Ordinanza n. 11582 del 10 luglio 2012 Corte di Cassazione

Il matrimonio celebrato non salva lo straniero dall'espulsione

Corte di Cassazione


Matrimonio  celebrato dopo il decreto di espulsione - il divieto di espulsione  dello straniero convivente con coniuge di nazionalità italiana non è  applicabile allorché lo straniero sia già destinatario di un  provvedimento di espulsione

CORTE SUPREMA DI CASSAZIONE
SESTA SEZIONE CIVILE - 1


ha pronunciato la seguente

ORDINANZA



Premesso


Con relazione ai sensi dell'art. 380 bis c.p.c. il Consigliere relatore ha esposto quanto segue:

«1.  - Il Giudice di pace di Catania ha respinto il ricorso del sig. *****,  cittadino albanese, avverso il decreto prefettizio di espulsione emesso  il 2 settembre 2010 ai sensi dell'art. 13, comma 2 lett. a) e b), d.lgs.  25 luglio 1998, n. 286, osservando che il matrimonio contratto dal  ricorrente con una cittadina italiana dopo essere stato espulso (e aver  ottemperato all'ordine di allontanamento del Questore) non incideva  sulla validità o efficacia dell'espulsione stessa.

2. - Il sig.  ***** ha quindi proposto ricorso per cassazione con due motivi di  censura, cui non ha resistito l'autorità intimata.

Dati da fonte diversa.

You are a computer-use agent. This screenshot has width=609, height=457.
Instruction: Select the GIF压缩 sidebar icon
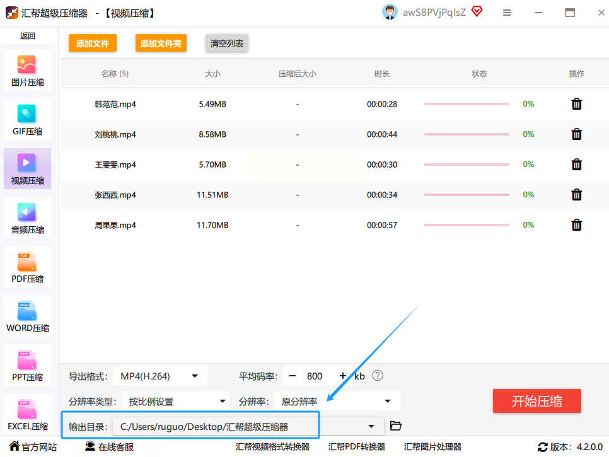(27, 119)
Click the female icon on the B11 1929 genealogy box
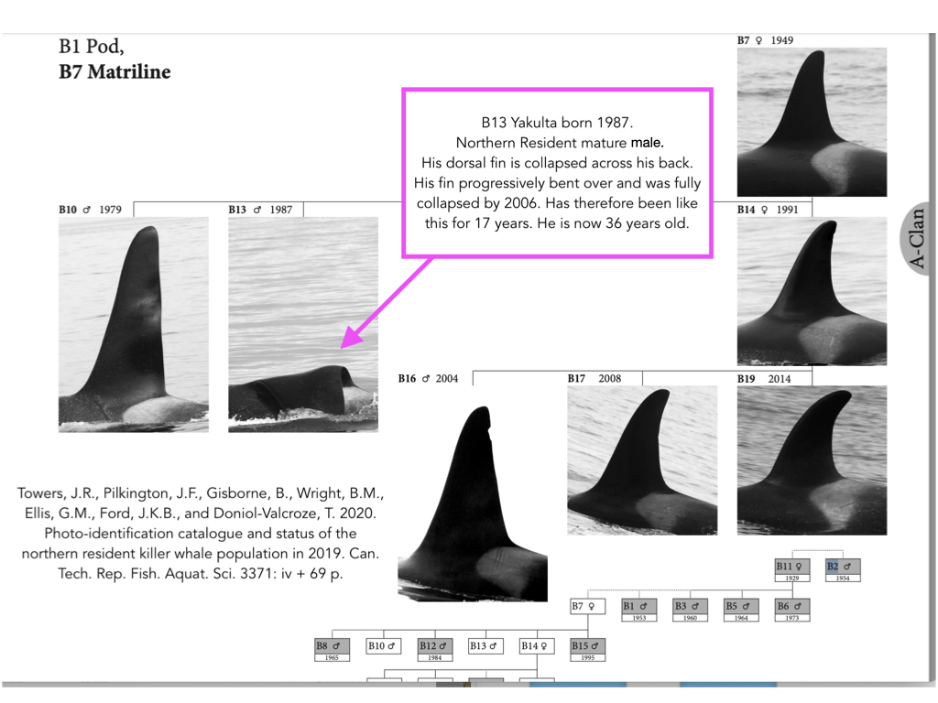Viewport: 938px width, 703px height. 800,566
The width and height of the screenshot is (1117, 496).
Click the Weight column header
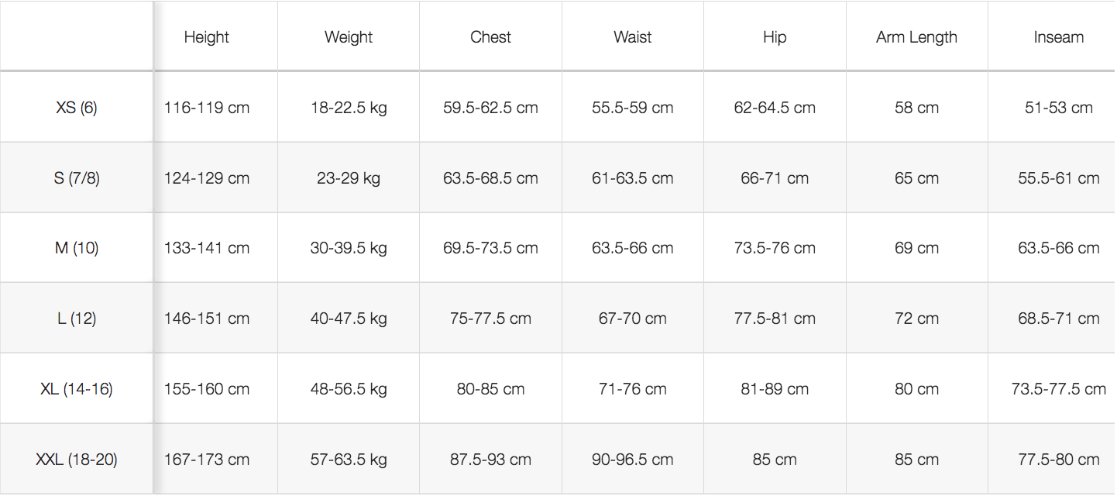(x=349, y=37)
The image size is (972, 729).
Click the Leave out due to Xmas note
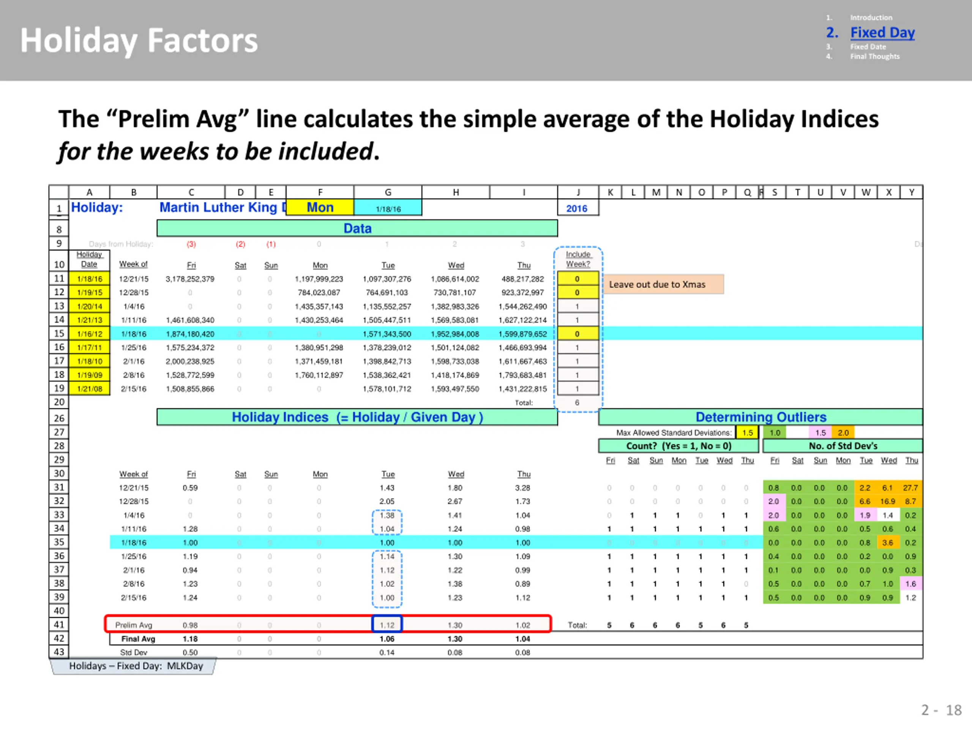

3. — Il primo  motivo di ricorso, con il quale si chiede a questa Corte di "verificare  ... l'impatto sulla fattispecie contestata al ricorrente della cd.  "direttiva rimpatri" (direttiva 2008/115/CE)", è inammissibile per  genericità, non essendo dato comprendere, neppure dal successivo  svolgimento del motivo, in quale modo le disposizioni della richiamata  direttiva sarebbero state violate nella fattispecie in esame.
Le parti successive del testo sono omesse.